Tuesday, October 2, 2007

There Really Was a Thomas Paine

By Alan Caruba

A friend of mine sent a birthday gift, Christopher Hitchens’ “Thomas Paine’s Rights of Man”, part of a series, “Books That Changed the World”, published by Atlantic Monthly Press. Hitchins, of course, is most famed of late for writing “God is Not Great”, a book about his (and others) atheism that has sold rather well.

I don’t know what, if anything, they teach these days about the Founding Fathers, but I'm told the current politically correct garbage that children are learning is that they were all horrible slave owners and unworthy of any other attention except for that business about fighting the American Revolution and later writing the oldest living Constitution in the world.

Parenthetically, I have frankly wondered why we didn’t just hand the Iraqis a copy of our Constitution and suggest they write in the words “The Republic of Iraq” and get on with the business of democracy. But no, that would have been too easy. Instead Iraq has a constitution that requires it be governed by Islamic sharia law, something that means Islam is the state religion and God help you if you’re not a Muslim. Just ask the Christians who have lived there forever. They are being subjected to all kinds of depredations. This is so common where Muslims are in charge that it hardly seems worth mentioning except for the fact that most Americans are totally unaware of it.

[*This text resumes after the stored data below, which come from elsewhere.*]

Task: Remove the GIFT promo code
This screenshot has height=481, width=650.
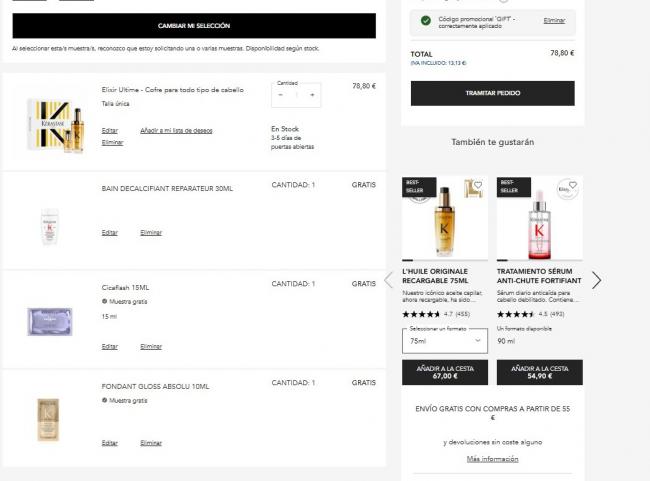Action: [x=554, y=20]
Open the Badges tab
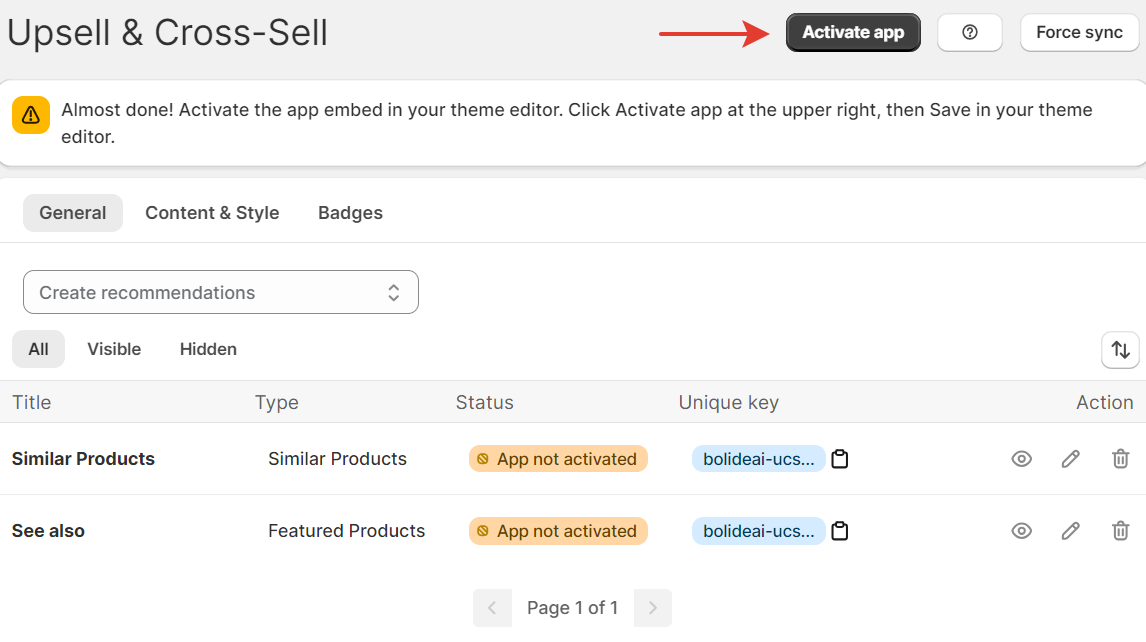 349,212
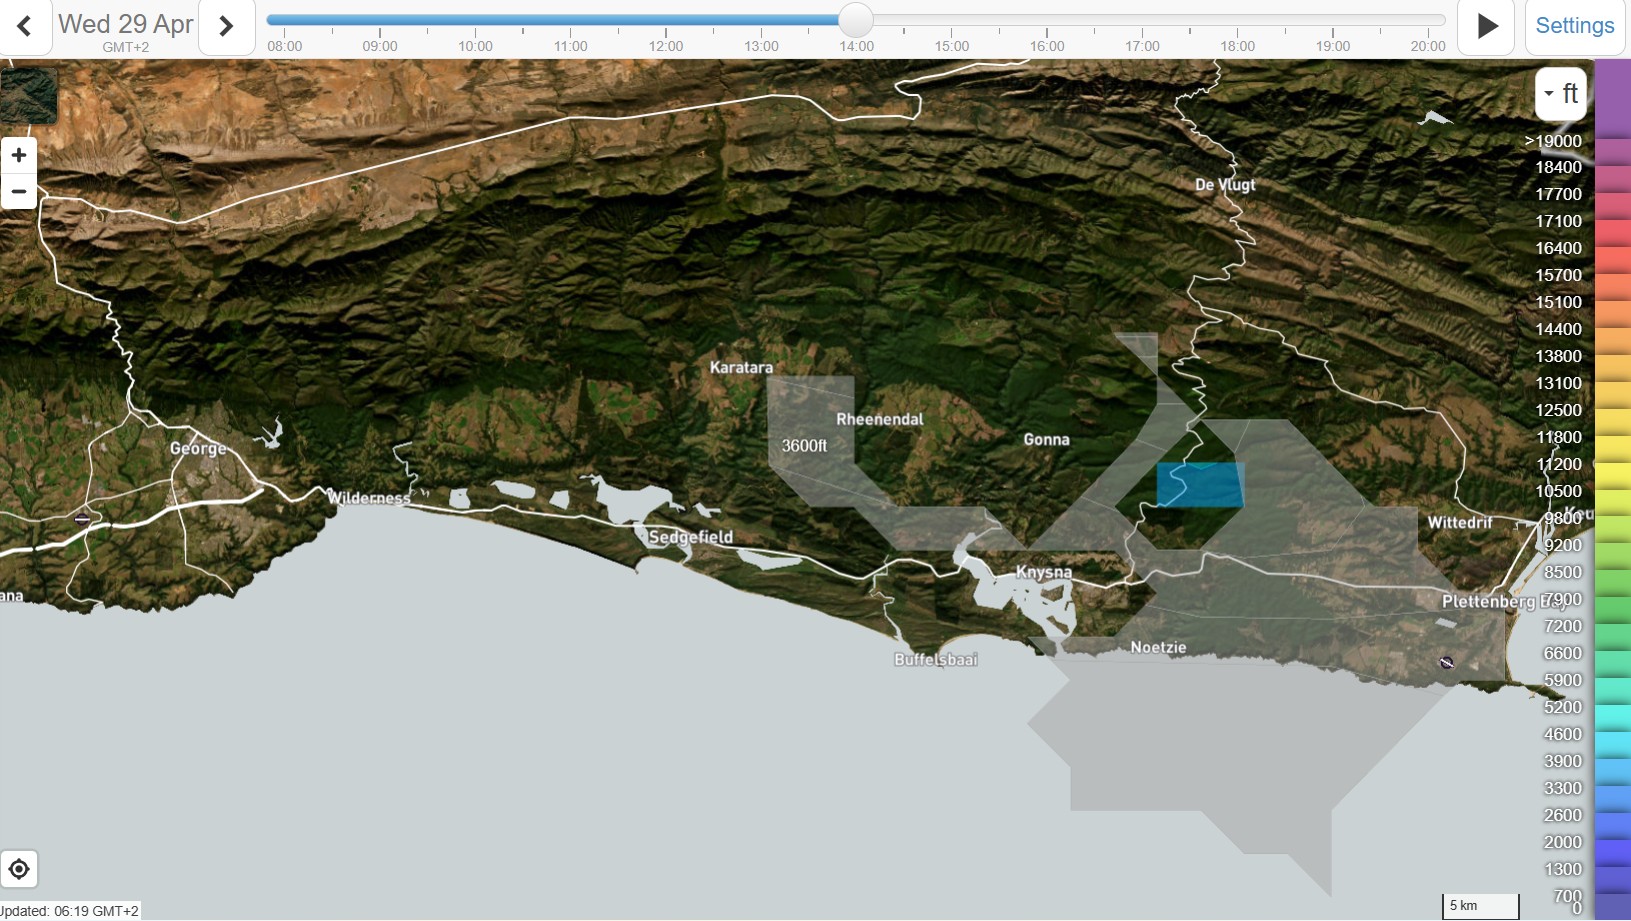Click the George airport marker icon
1631x921 pixels.
coord(83,518)
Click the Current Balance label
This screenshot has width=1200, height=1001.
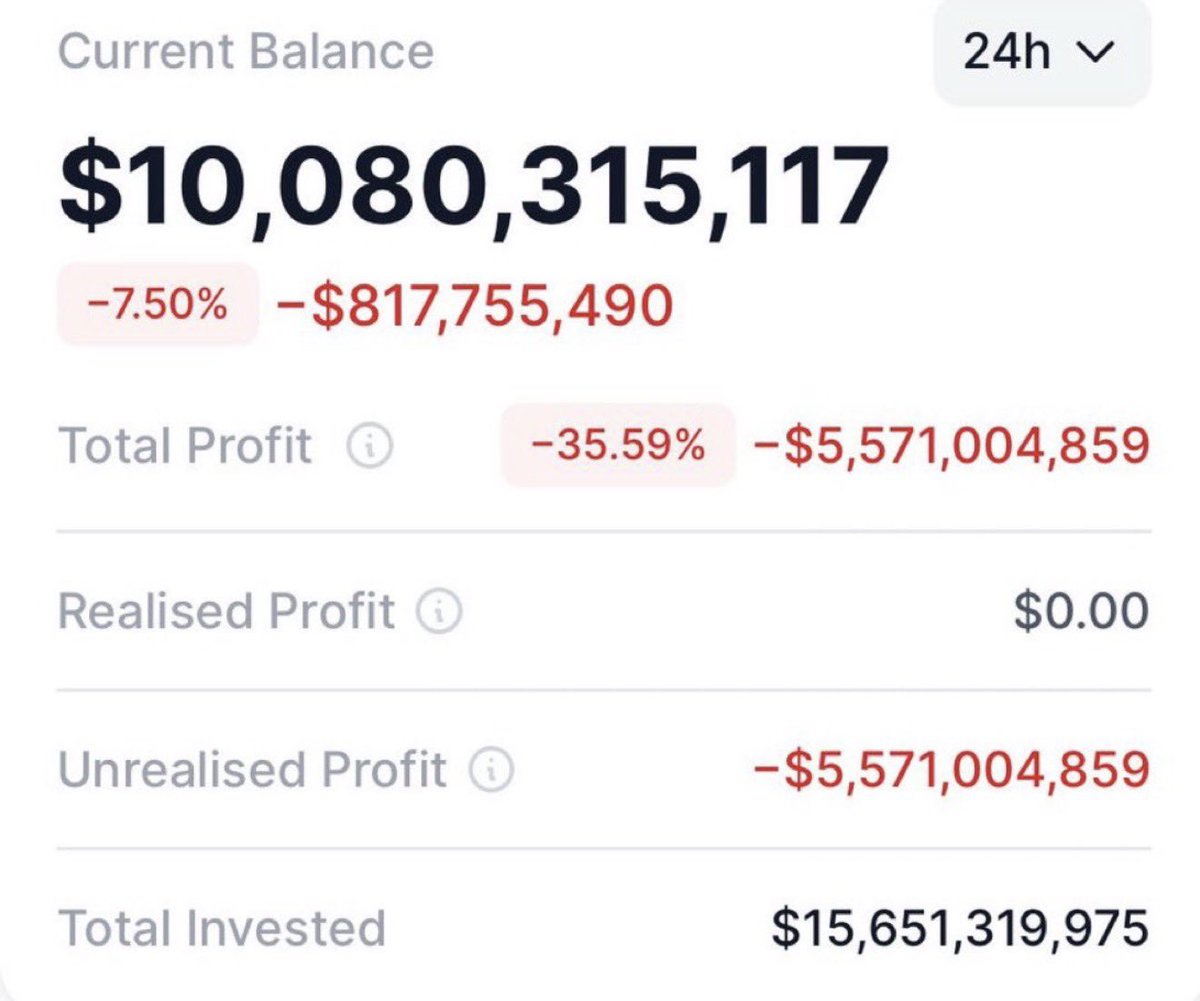pos(246,51)
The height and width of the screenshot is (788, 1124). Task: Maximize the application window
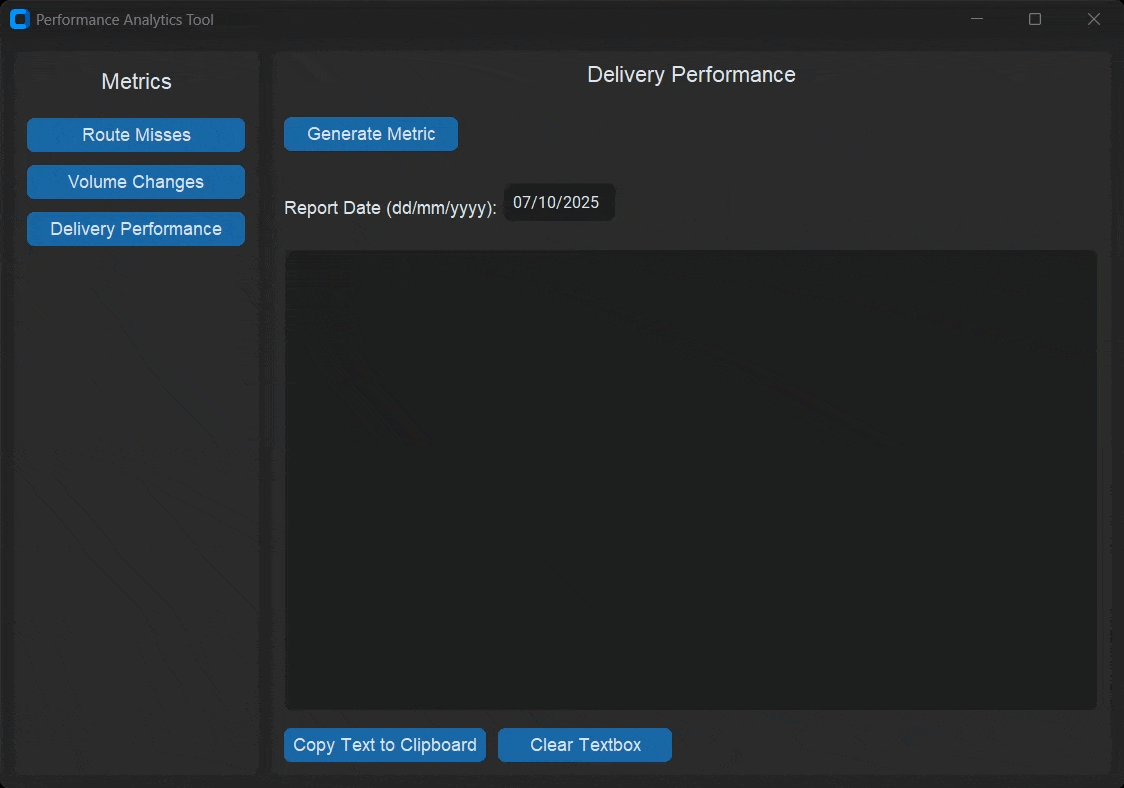point(1035,19)
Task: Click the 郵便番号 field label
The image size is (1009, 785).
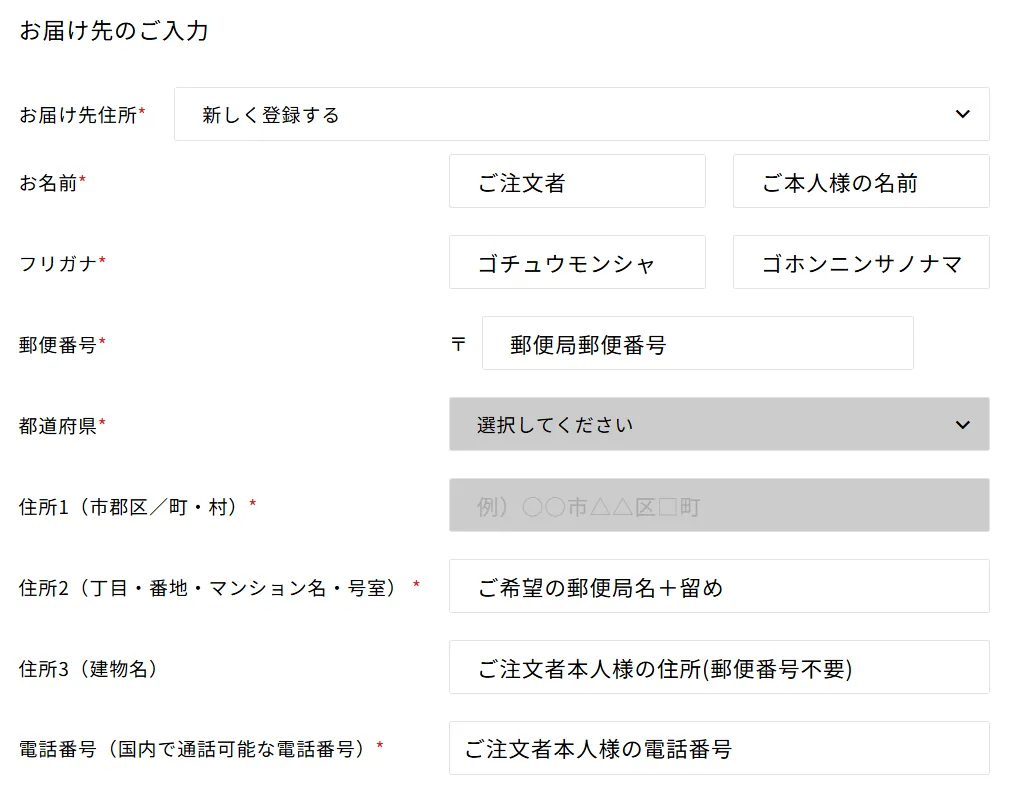Action: 58,345
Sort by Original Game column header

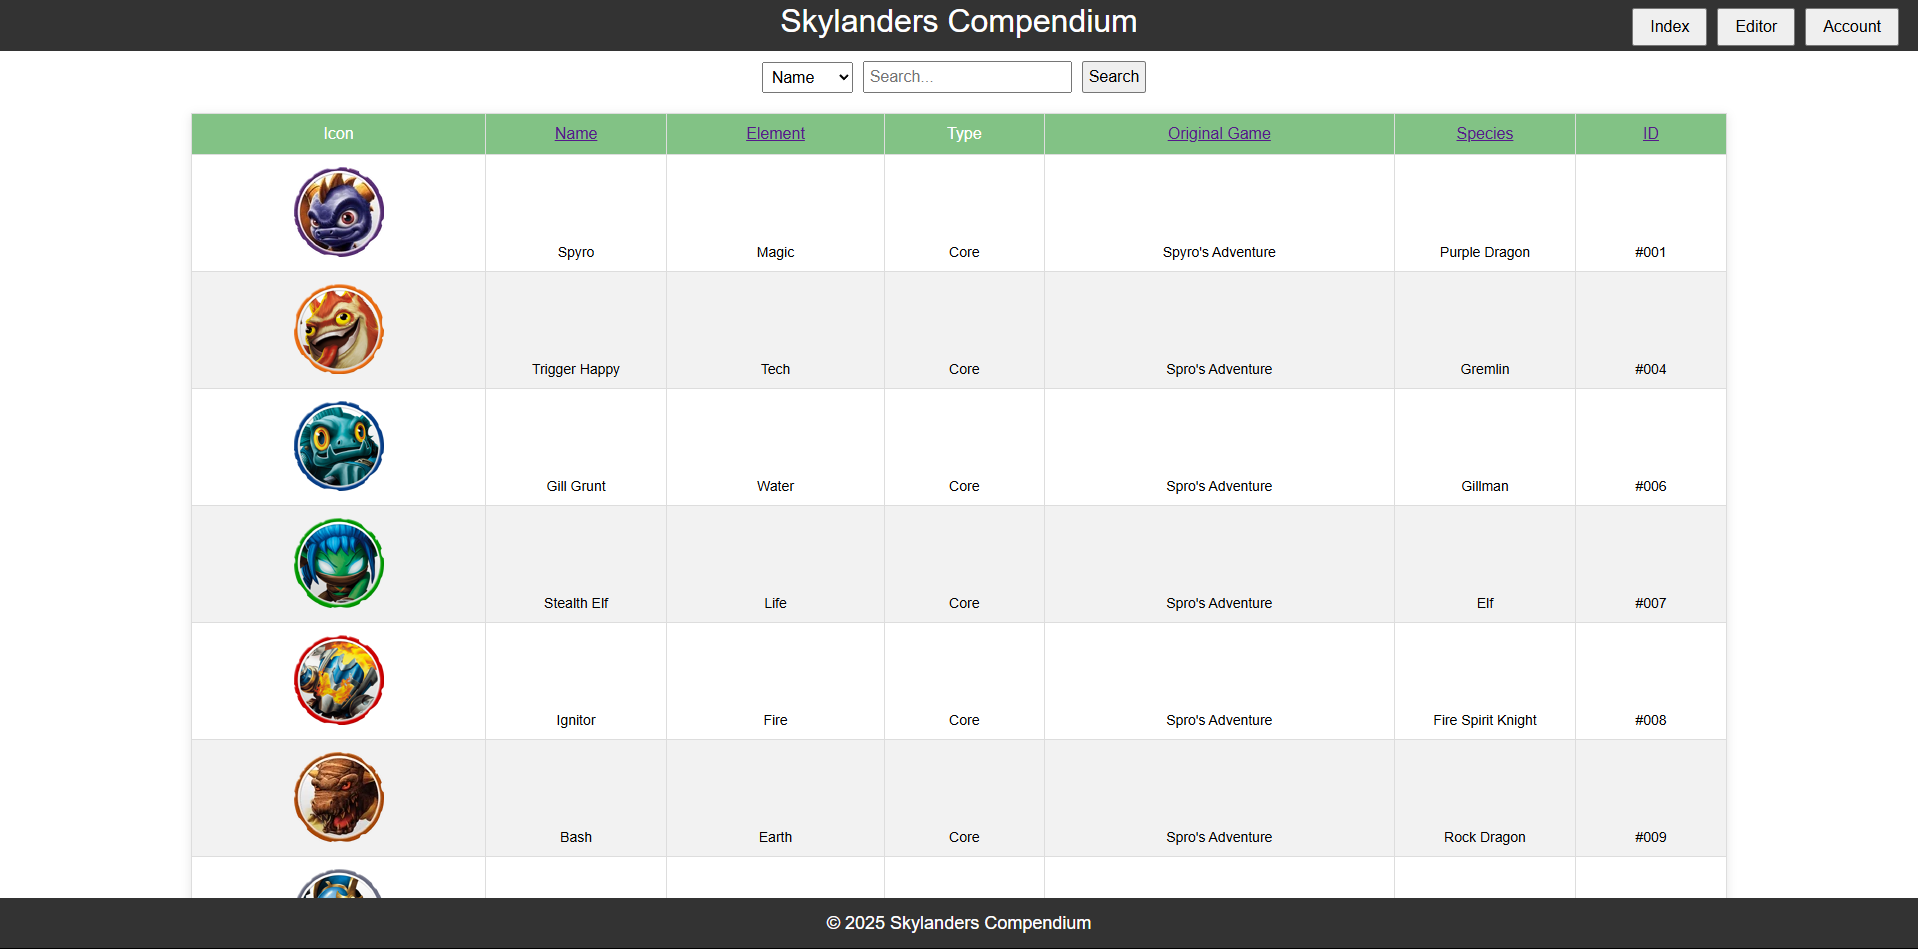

As it was in my youth, Paine gets shunted aside when it comes to famous Founding Fathers. I don’t believe there’s even a statue in Washington, D.C. for the man. Yet this was the brilliant pamphleteer whose Common Sense sold an astounding half a million copies in the course of the American Revolution. It was truly a bestseller, but more importantly, it argued the cause for a break with England and did so assuming the intelligence of his readers. A copy of it can be had from Penguin Books “Great Ideas” series. It runs to just over 103 pages in a small, handheld edition. And it is brilliant.

Hitchens does an excellent job of bringing the legendary Paine alive in a portrait of a very real man with all the flaws that attain to being brilliant, far ahead of his time, seriously mistaken about the French Revolution, and, to his credit, utterly opposed to monarchy and aristocracy, a form of feudalism that had been the standard of government for hundreds of years in Europe.

Born in England, Paine would find a true home in America and especially an America composed of colonies whose people had decided to break free of the taxation and other abuses of the Crown.

If all this sounds like something from “long ago”, I would remind you that monarchies are still the order of the day in the Middle East. The Saudis are ruled by a royal family as are the people in Yemen, Qatar, the United Arabic Emirates and similar entities. The king of Morocco still mostly calls the shots. And, of course, though they do not rule as in former times, there is still a British royal family. Why, I do not know.

It’s always a good idea to reacquaint oneself with an important figure from the past through a really good biography. It’s also a good idea to remember that America is a relatively young nation despite its ascendancy to superpower status. It wasn’t that long ago—my youth actually—when it was desperately trying to climb out of a calamitous Depression and then plunged into World War II to save the world from despotism.

Americans, now our aging parents and grandparents, had the courage and resiliency to wait out the Soviet Union from 1945 to the early 90s, resisting Communist tyranny and giving hope to all those in its grip.

There’s an old threat to the world that has become a new threat and it’s called Islam. I have no doubt Thomas Paine would be warning us of it were he alive today.